** Exercise brief **
Could you copy the records below exactly, leaving out any pictures they include?

[Items listed in a dataset]
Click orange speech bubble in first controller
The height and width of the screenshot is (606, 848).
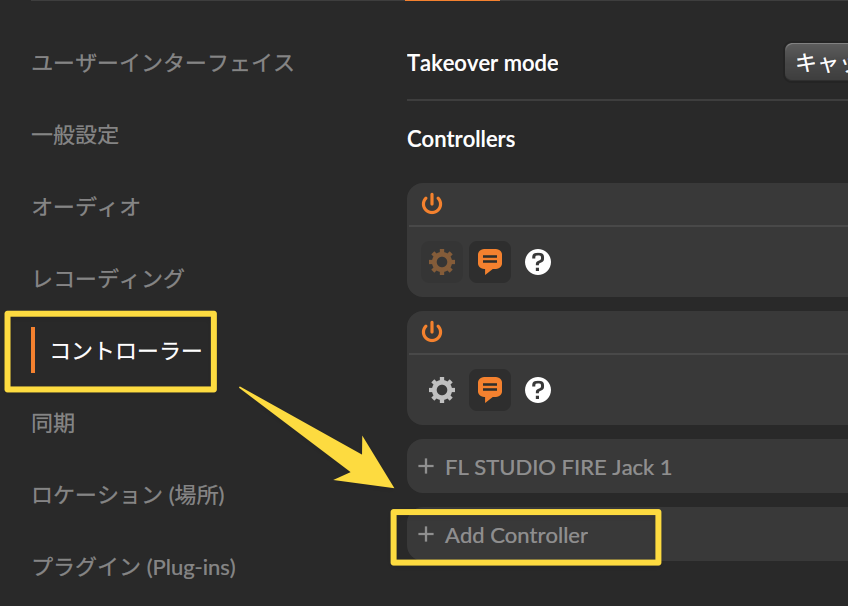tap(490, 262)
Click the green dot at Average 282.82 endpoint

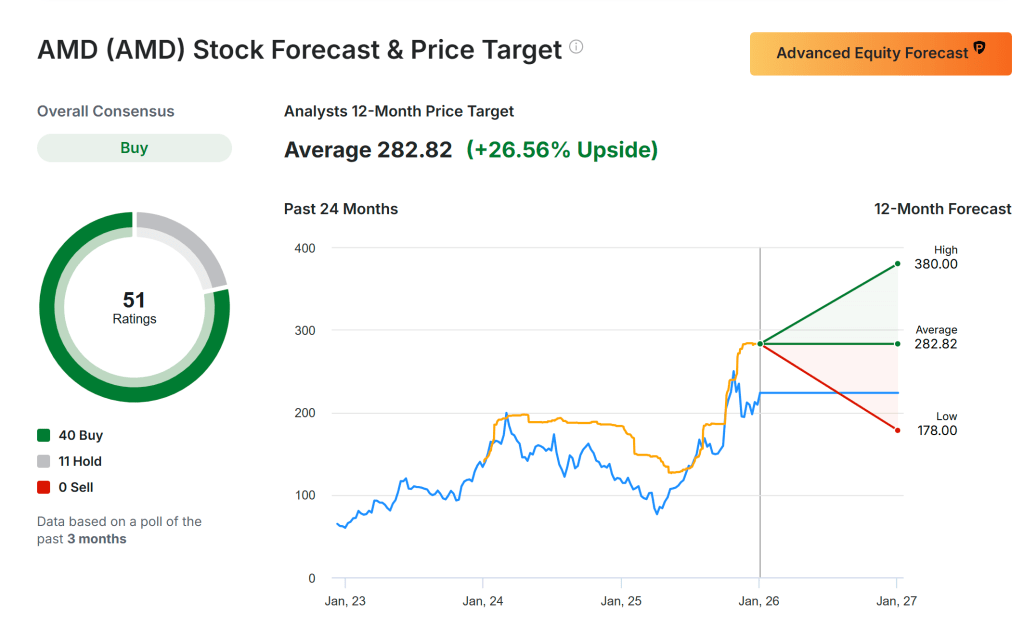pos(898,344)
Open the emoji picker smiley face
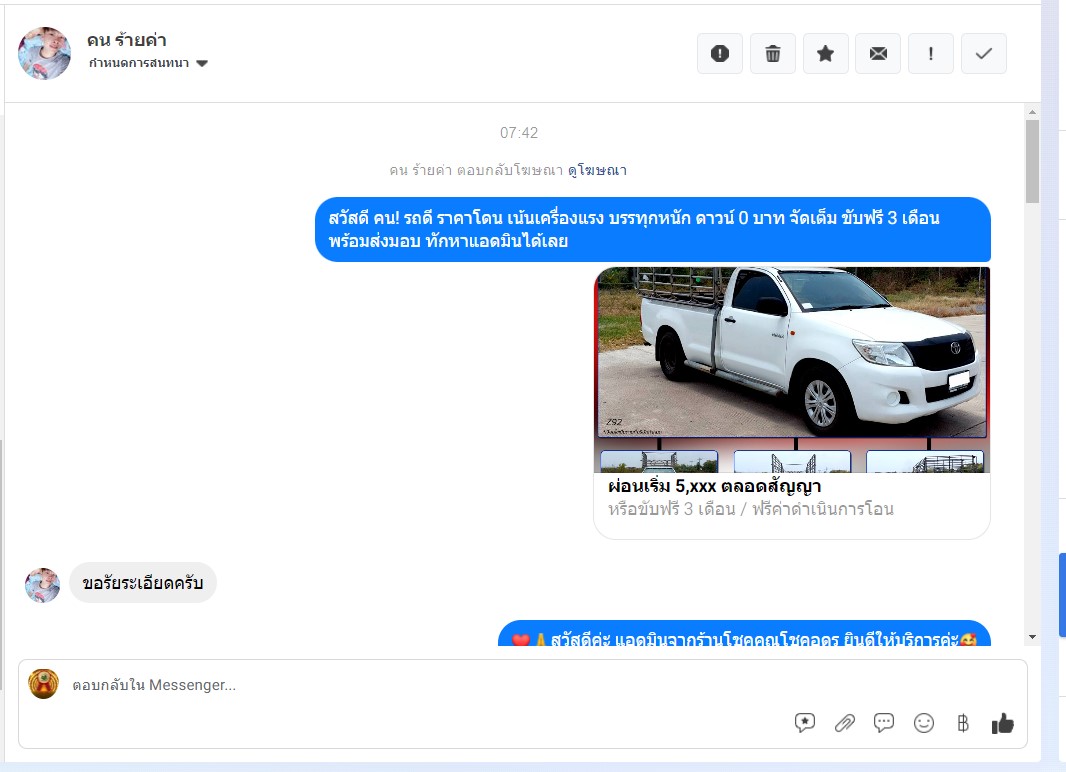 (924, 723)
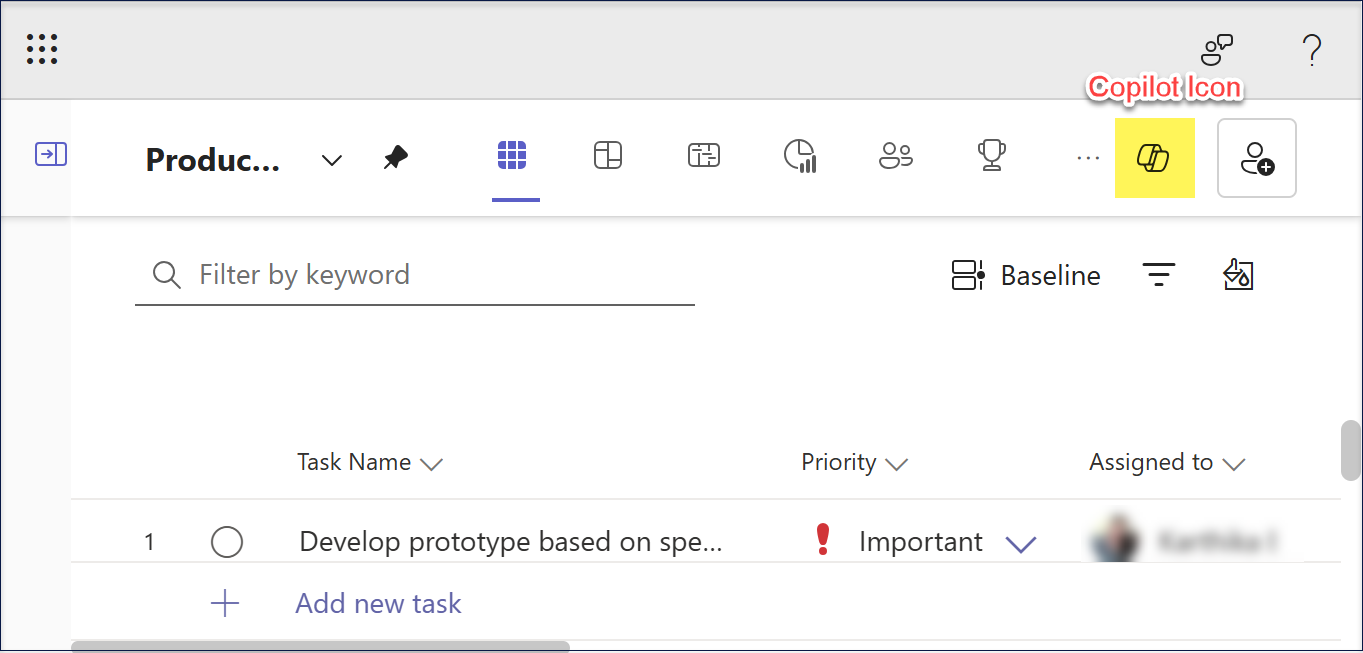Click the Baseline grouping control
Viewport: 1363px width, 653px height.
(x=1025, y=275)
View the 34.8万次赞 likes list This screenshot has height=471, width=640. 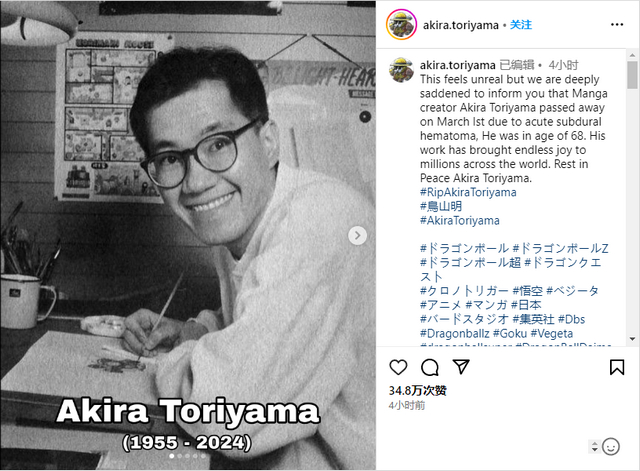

** Answer section **
Click orange speech bubble in first controller
The height and width of the screenshot is (606, 848).
tap(490, 262)
Click the green dot at Average 282.82 endpoint

pos(898,344)
Open the emoji picker smiley face
 (924, 723)
Click the Baseline grouping control
Viewport: 1363px width, 653px height.
(x=1025, y=275)
View the 34.8万次赞 likes list This screenshot has height=471, width=640. 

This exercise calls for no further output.